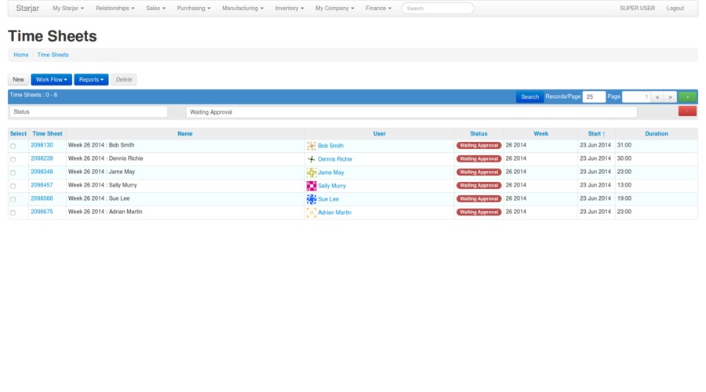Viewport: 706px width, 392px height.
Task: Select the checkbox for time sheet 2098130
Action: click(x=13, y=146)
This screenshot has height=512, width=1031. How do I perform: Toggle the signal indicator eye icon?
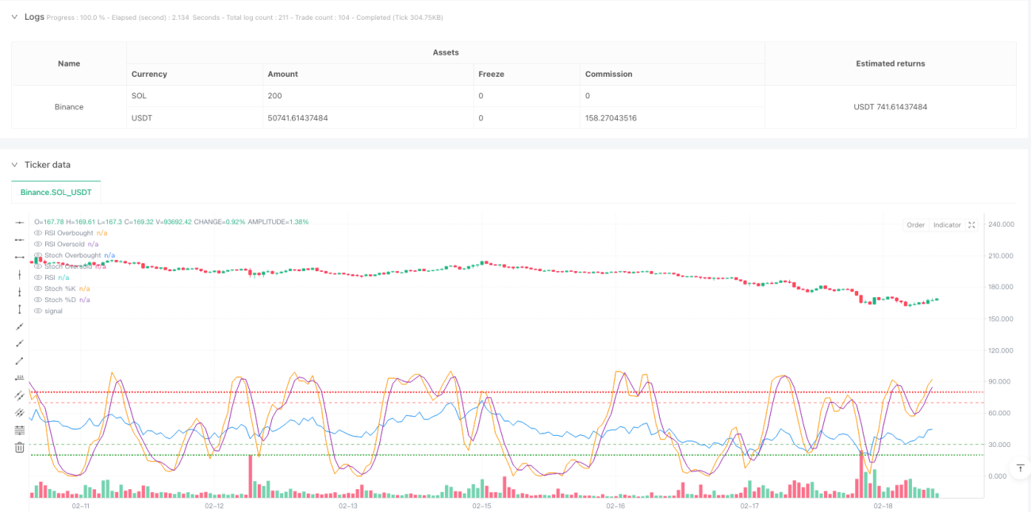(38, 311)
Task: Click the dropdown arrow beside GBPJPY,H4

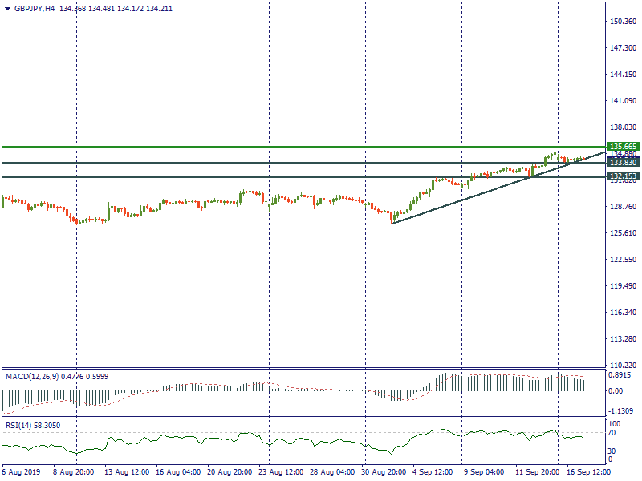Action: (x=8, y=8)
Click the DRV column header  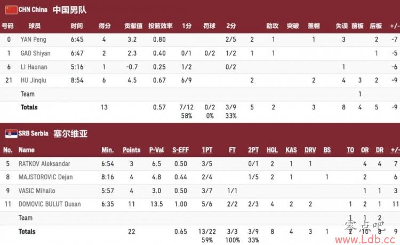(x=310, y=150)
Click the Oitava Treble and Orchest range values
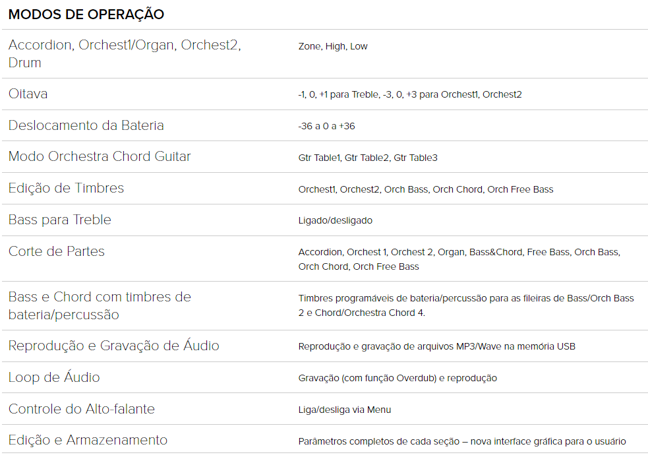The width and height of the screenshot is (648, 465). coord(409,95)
####################
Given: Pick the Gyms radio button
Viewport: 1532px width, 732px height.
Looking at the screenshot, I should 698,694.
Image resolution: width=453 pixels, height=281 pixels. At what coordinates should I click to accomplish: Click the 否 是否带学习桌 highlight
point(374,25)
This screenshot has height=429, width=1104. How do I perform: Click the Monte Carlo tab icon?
####################
EXERCISE TASK. Convert the lines from the one with "Click the Oitava" up to and including the one with "The width and" into a two-column CSV with the headers instruction and location. Give one row per instruction and its answer, put each value in a single quoted field with line breaks replaced by spaces, and leave out the pictures.

OUTPUT OF THE TASK.
instruction,location
"Click the Oitava Treble and Orchest range values","The width and height of the screenshot is (648, 465). coord(409,95)"